▶ [Compiti]
(a) Quali città romene sono nominate nel testo sulle proteste in Romania? Elencale tutte.
(b) Puoi trascrivere dal testo sulle proteste in Romania tutto ciò che va da "LA JANDARMERIA, la" giù fino a "palazzo del governo."?

Bucarest si è risvegliata confusa dopo una giornata di proteste per dire basta alla corruzione. Il presidente romeno Klaus Iohannis è stato uno dei primi a reagire: «Condanno con fermezza l’intervento brutale della polizia e l’uso sproporzionato della forza nei confronti della maggioranza dei manifestanti in piazza». «Il ministero dell’Interno è chiamato a spiegare urgentemente il modo in cui è stata gestita la situazione», ha poi aggiunto l’ex-sindaco di Sibiu, nonché esponente del Partito Nazionale Liberale (Pnl). Nell’ultimo periodo Iohannis è stato costretto a una difficile coabitazione con il governo del Partito Social Democratico (Psd) della prima ministra Viorica Dancila.

LA JANDARMERIA, la polizia militare romena, è sotto accusa per le violenze di venerdì sera nella capitale che restituiscono un bilancio di oltre 400 feriti. Non si sono invece registrati episodi di tensione nelle altre città: Cluj-Napoca, Galati, Iasi e Timisoara, quest’ultima epicentro di quella rivoluzione del 1989 che portò alla caduta del regime di Nicolae Ceausescu. Secondo gli organizzatori venerdì sono scese in piazza quasi centomila persone in tutto il paese, soprattutto romeni della diaspora. Ma la protesta non si ferma, anche ieri sera una folla numerosa è tornata a radunarsi davanti al palazzo del governo.

A far precipitare ancora di più la situazione di venerdì, l’inatteso sgombero di piazza Victoria cominciato alle undici di sera, a pochi passi dall’omonimo palazzo sede del gabinetto di Dancila. Le forze dell’ordine hanno evacuato la piazza a colpi di cannone ad acqua. L’uso di gas lacrimogeni non ha fatto altro che aumentare il caos tra le decine di migliaia di romeni residenti all’estero accorsi a Bucarest per la manifestazione.

▶ [Dati estratti]
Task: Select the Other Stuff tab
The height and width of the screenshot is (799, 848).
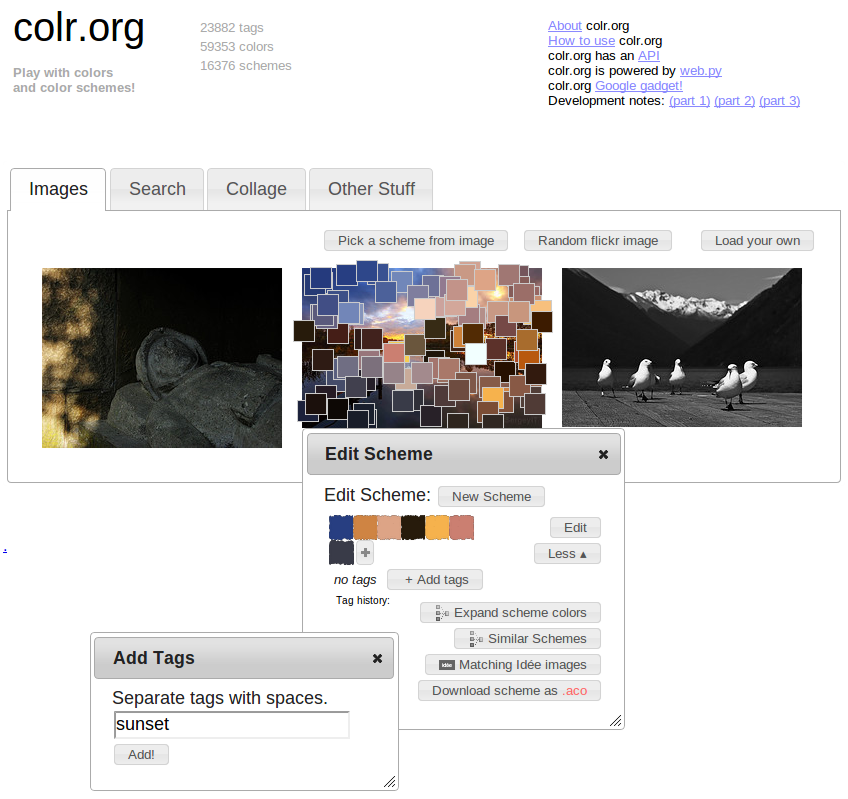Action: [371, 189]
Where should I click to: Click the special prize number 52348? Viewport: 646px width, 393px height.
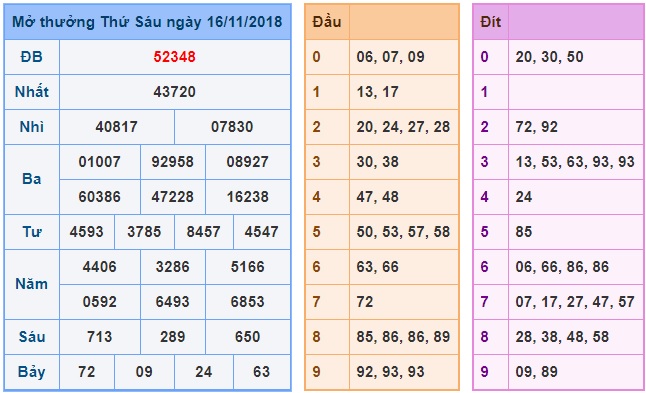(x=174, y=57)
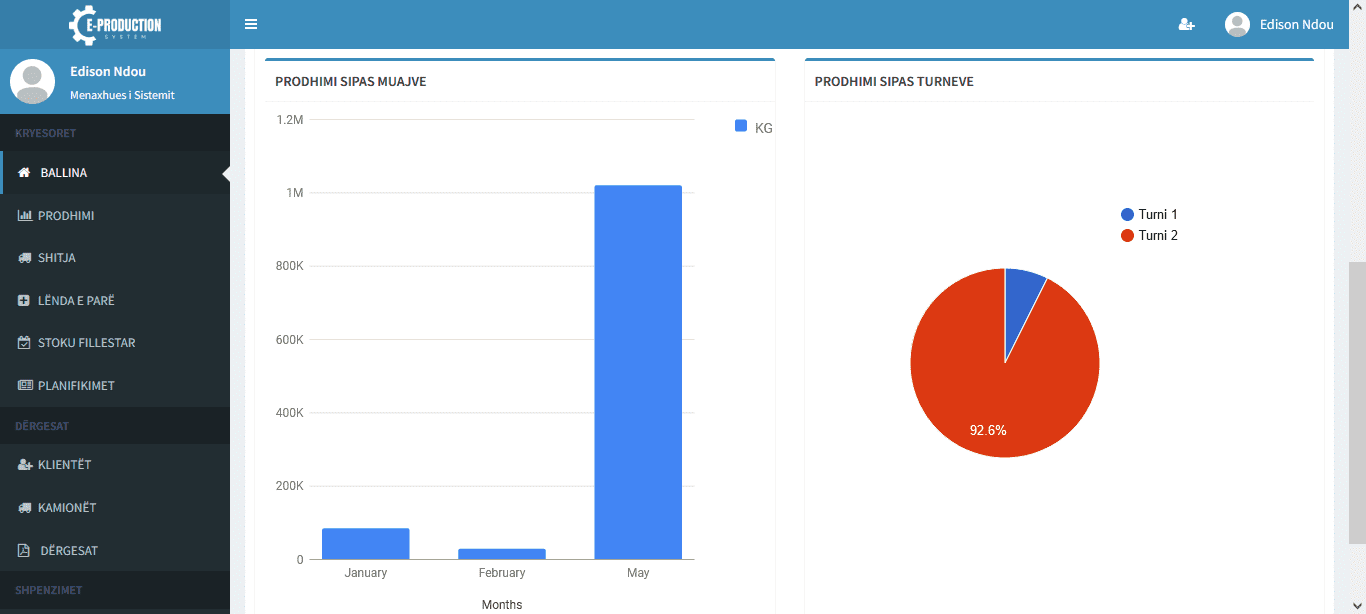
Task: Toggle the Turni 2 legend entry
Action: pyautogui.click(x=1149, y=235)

...

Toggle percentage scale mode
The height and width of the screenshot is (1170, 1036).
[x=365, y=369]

--

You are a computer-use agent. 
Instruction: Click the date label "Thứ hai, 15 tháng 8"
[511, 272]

▶ [Risposte ai compiti]
(a) Bucarest, Sibiu, Cluj-Napoca, Galati, Iasi, Timisoara

(b)
LA JANDARMERIA, la polizia militare romena, è sotto accusa per le violenze di venerdì sera nella capitale che restituiscono un bilancio di oltre 400 feriti. Non si sono invece registrati episodi di tensione nelle altre città: Cluj-Napoca, Galati, Iasi e Timisoara, quest’ultima epicentro di quella rivoluzione del 1989 che portò alla caduta del regime di Nicolae Ceausescu. Secondo gli organizzatori venerdì sono scese in piazza quasi centomila persone in tutto il paese, soprattutto romeni della diaspora. Ma la protesta non si ferma, anche ieri sera una folla numerosa è tornata a radunarsi davanti al palazzo del governo.